Online Social Networks and Media
You can download the list of project topics here. Let us know of the topic you pick, and email or set up a meeing to discuss the details. If you have your own project proposal please contact us with your suggestion.
The timeline for the projects is as follows:
The assignment is due on Wednesday 19/12 in class. You should do the assignment individually. The goal of the assignment is to understand the HITS algorithm and the propagation in networks. You should do the following exercises from the textbook:
· Exercise 6 from Chapter 14.
· Exercise 4 from Chapter 19.
· Exercise 2 from Chapter 21.
The assignment is due on Wednesday 28/11 in class. You should do the assignment individually. It has two parts
a. The goal of the first part is to understand better the betweeness computation. You should do Questions 10.2.1 -- 10.2.3 from Chapter 10 of textbook Mining Massive Datasets. You should hand in your answers on paper at the beginning of class. There will be no presentation, but we may sample randomly a few people to present their solutions.
b. The goal of the second part is to understand the proof that decentralized greedy search is efficient for small world networks when the probability of long-range links is selected appropriately. You will consider the case that the underlying structure is a grid, and each node on the grid has a long range link. The endopoint of the link is selected with probability inversely proportional to the square of the distance from starting point of the link. Prove that in this case the expected number of steps of a path found between two nodes s,t by the greedy algorithm is O(log2n).
The assignment is due on Wednesday 14/11 in class. You can do the assignment in groups of up to 2 people. The goal of the assignment is to implement and experiment with different network models.
Choose either a preferential attachment or a small world model to implement. You should do your own implementation, and not use some existing one online.

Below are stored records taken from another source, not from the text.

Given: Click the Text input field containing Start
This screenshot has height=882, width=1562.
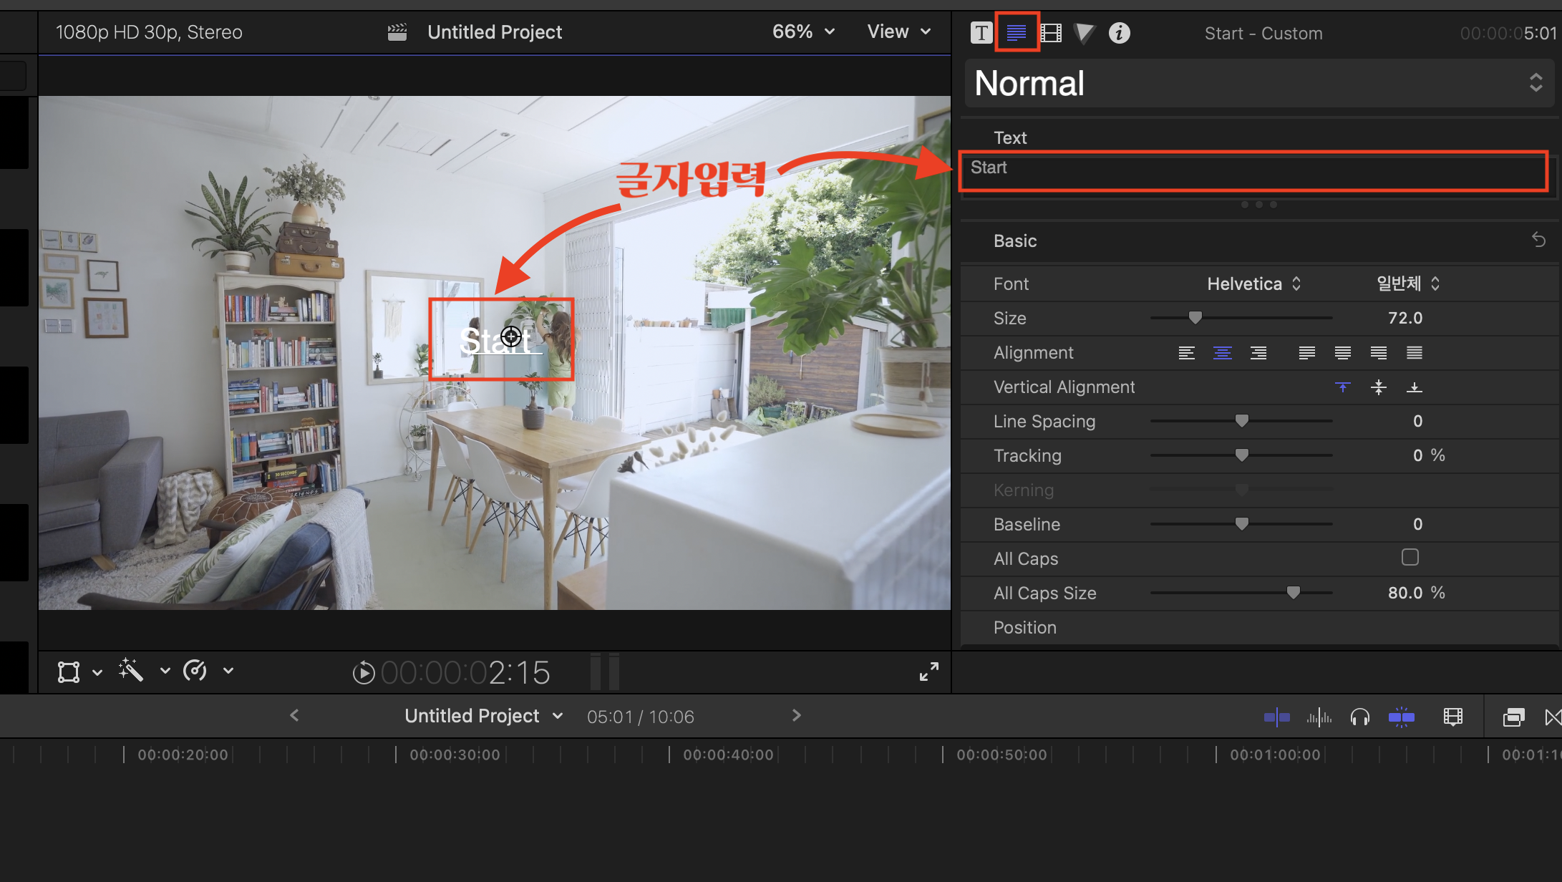Looking at the screenshot, I should coord(1253,171).
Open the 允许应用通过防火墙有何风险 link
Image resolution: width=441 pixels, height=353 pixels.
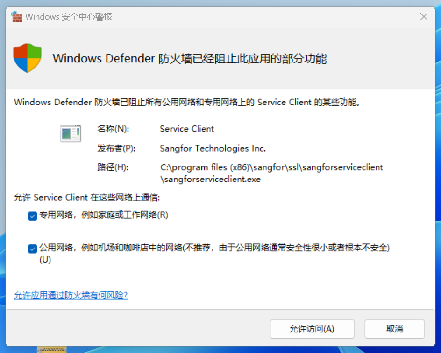tap(71, 295)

For the preferential attachment model you can choose between the Barabasi-Albert model and the Copying model. The two models are described in the survey of Mark Newman
· M. E. J. Newman, The structure and function of complex networks, SIAM Reviews, 45(2): 167-256, 2003
You can also follow references from the review to the original papers where the two models are described.

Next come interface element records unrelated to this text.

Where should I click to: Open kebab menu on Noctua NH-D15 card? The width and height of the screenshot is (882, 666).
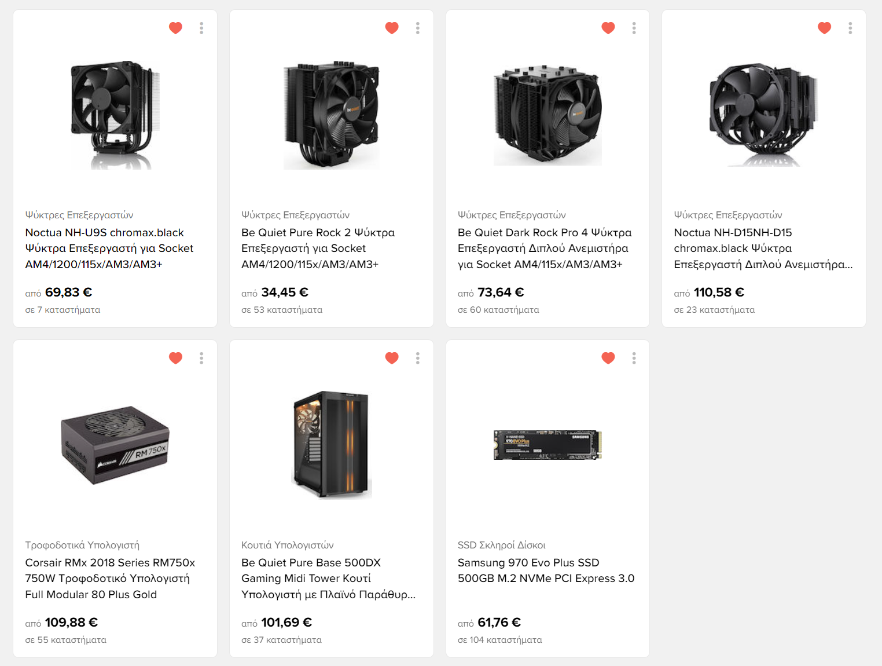coord(850,28)
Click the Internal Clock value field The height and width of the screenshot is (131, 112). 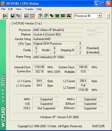coord(39,67)
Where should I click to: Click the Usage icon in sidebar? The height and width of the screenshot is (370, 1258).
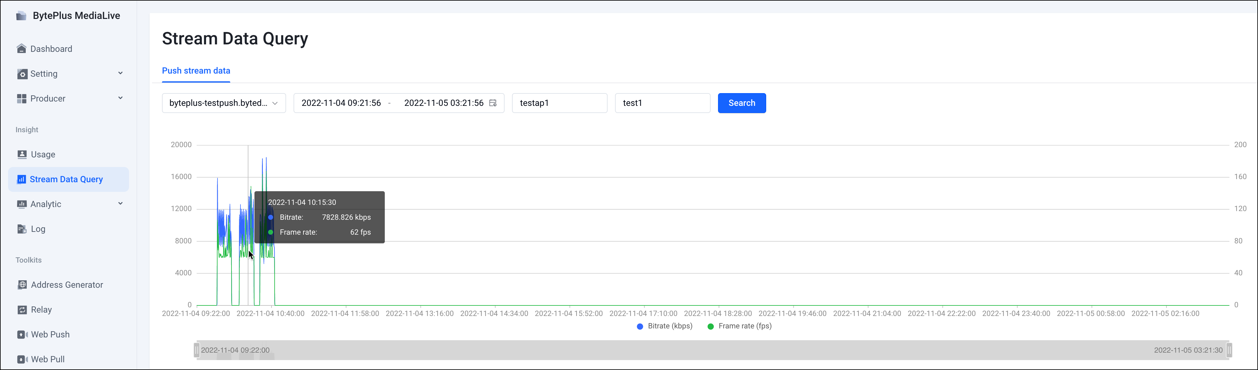[x=22, y=154]
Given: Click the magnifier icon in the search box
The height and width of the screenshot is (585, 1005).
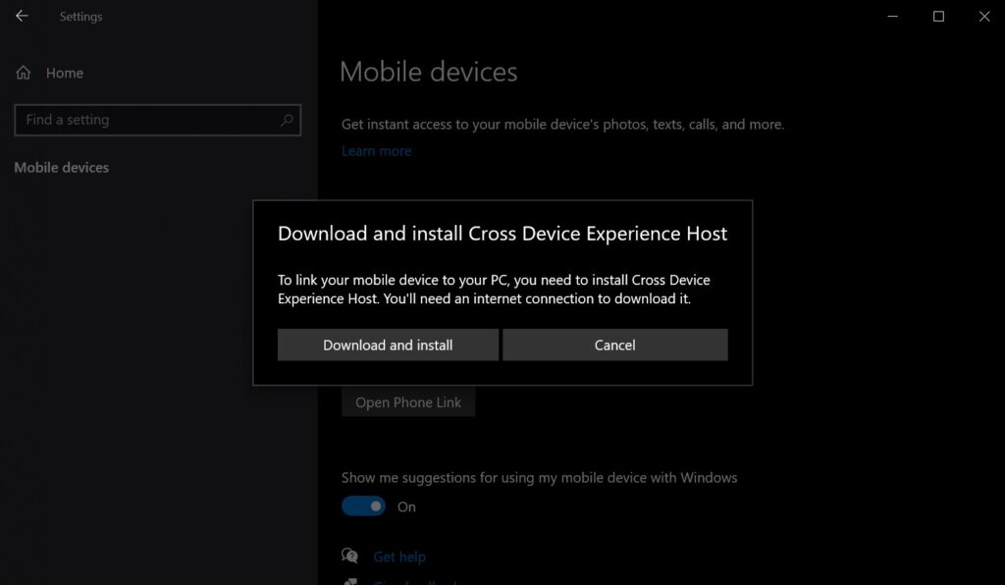Looking at the screenshot, I should [x=286, y=120].
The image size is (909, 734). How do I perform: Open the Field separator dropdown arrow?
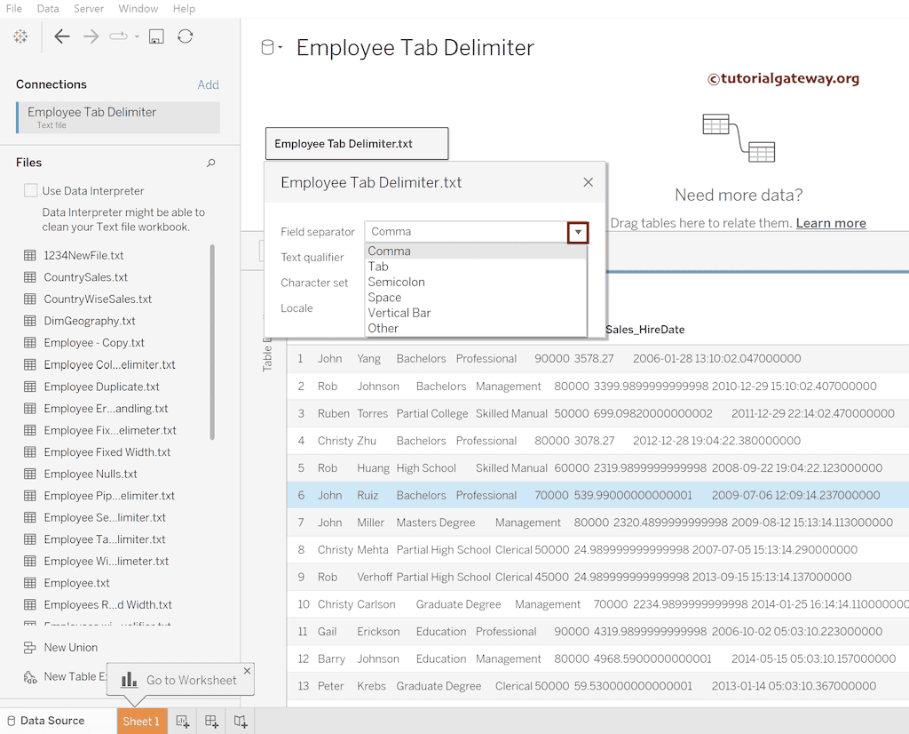[x=578, y=231]
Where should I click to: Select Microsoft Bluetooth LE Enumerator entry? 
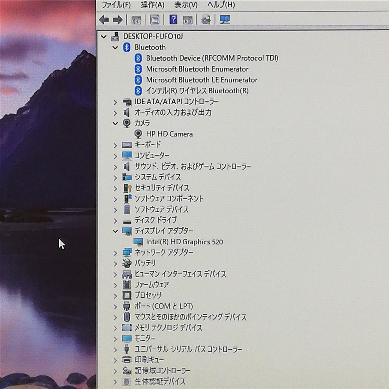point(202,80)
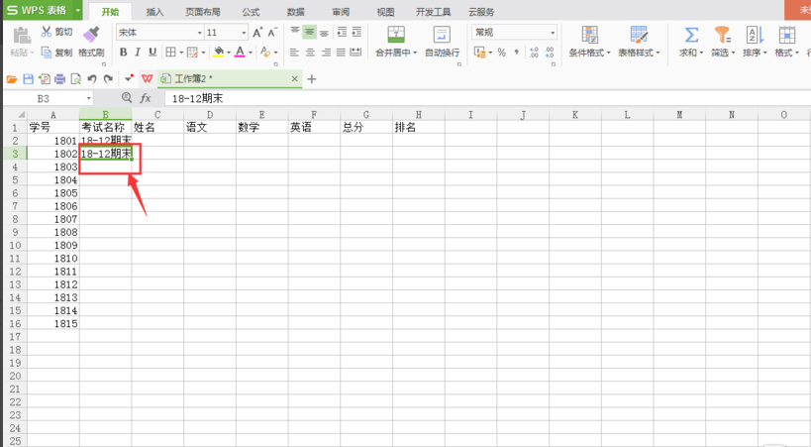Expand the number format dropdown (常规)
The width and height of the screenshot is (811, 447).
pos(553,33)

For the small-world model, you can choose one of the two models proposed by Duncan Watts. The first one is described in the paper:
· D.J. Watts. Networks, Dynamics and Small-World Phenomenon, American Journal of Sociology, Vol. 105, Number 2, 493-527, 1999
The second one (proposed in collaboration with S. H. Strogatz) is described in the paper
· Watts, D. J. and S. H. Strogatz. Nature 393:440-42, 1998
It is also described in the review by Mark Newman.
Implement the model that you choose and experiment with different values for the parameters of the model. Generate graphs with at least 5K nodes. For each graph, compute the clustering coefficient, the degree distribution, and produce a visualization of the network. You can use Gephi for these tasks. For the scale free models compute also the exponent of the distribution.

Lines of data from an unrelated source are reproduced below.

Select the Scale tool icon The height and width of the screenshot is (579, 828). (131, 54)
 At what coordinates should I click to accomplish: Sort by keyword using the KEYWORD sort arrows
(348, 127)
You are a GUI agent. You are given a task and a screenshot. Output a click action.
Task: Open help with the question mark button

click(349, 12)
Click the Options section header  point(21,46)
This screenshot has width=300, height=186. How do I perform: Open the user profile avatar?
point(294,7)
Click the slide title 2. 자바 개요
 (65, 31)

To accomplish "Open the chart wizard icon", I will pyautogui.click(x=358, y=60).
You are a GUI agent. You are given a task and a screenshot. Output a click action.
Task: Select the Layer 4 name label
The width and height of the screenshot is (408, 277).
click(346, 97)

You should prepare a short presentation (4-5 slides) for the above. The presentation should include a 1-page description of the model and the choices that you made.
The assignment is due on Friday 26/10 in class. You can do the assignment in groups of up to 3 people. The goal of the assignment is to apply the techniques we described in class for observing and computing power-laws.
Choose a graph dataset (you can find a list of such datasets at the Resources page). The graph should have at least 1000 nodes.
1. Compute the degree distribution and produce the following plots:
i. The degree distribution in log-log scale
ii. The degree distribution in log-log scale using exponential binning
iii. The cumulative degree distribution in log-log scale
iv. The Zipf plot of the degree distribution
2. Compute the exponent of the power-law distribution and in the plots i-iii plot also the expected value if the values were drawn from the distribution.
You can read more about the different methods of plotting the distribution and estimating the power-law exponent at:
You should prepare a short presentation (3-4 slides) for the above. The presentation should include a description of the dataset.